Un nouveau rapport consulté par Mediapart montre que l’établissement catholique parisien oblige toujours ses élèves à suivre des cours de religion. À l’inverse, en 2024, il ne proposait toujours pas de cours d’éducation à la sexualité. Le lycée n’a pourtant jamais été sérieusement inquiété.
Pas question d’envisager une rupture du contrat d’association. Les ministres de l’éducation l’avaient juré : l’établissement scolaire privé parisien Stanislas, gravement mis en cause, allait facilement suivre les recommandations du rapport d’inspection rendu en août 2023. « Ce plan d’action sera suivi avec toute la rigueur nécessaire », promettait en janvier 2024 Amélie Oudéa-Castéra, furtive ministre qui défendait coûte que coûte l’école de ses propres enfants.
En mai, devant la commission d’enquête parlementaire issue de l’affaire Bétharram, Élisabeth Borne, actuelle ministre de l’éducation, défendait encore l’établissement et minimisait l’homophobie, le sexisme et l’autoritarisme pourtant décrits dans le rapport par ses propres services. (...)
Selon nos informations, pourtant, Stanislas, épinglé depuis deux ans, ne respecte toujours pas la loi. Lors de deux contrôles menés en 2024 et en 2025, l’Éducation nationale dressait une longue liste de manquements. Si l’établissement a corrigé de nombreux points depuis, il a de nouveau été mis en cause dans un rapport publié le 20 juin, obligeant le ministère de l’éducation à réagir mardi 1er juillet. (...)
« Le respect du caractère strictement facultatif de l’instruction religieuse demeure non conforme à date » (...)
Dans le cadre du suivi des recommandations de l’inspection générale (IGESR), dix inspecteurs ont réalisé des missions de suivi entre février et mai 2025. Ils étaient chargés de vérifier une dizaine de points, et notamment de savoir si la liberté de conscience était garantie, si les cours de sciences de la vie et de la terre (SVT) étaient conformes au programme et si les cours d’éducation à la sexualité prévus par la loi étaient correctement dispensés. « Sur les onze recommandations formulées par l’IGESR, dix ont fait l’objet de mises en conformité », peut-on lire dans le rapport.

Consigne donnée:
Selon l'extrait sur l'établissement Stanislas, combien d'inspecteurs ont mené des missions de suivi entre février et mai 2025 ?

Données recueillies:
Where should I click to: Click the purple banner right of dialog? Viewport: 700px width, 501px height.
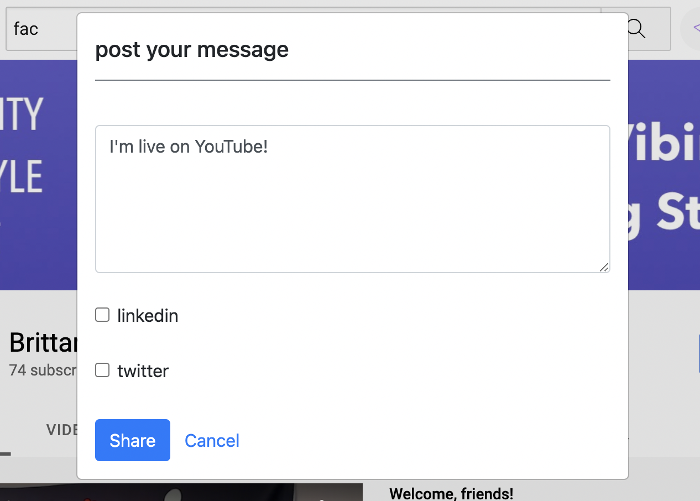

Réponse complète:
Dix inspecteurs ont mené ces missions de suivi.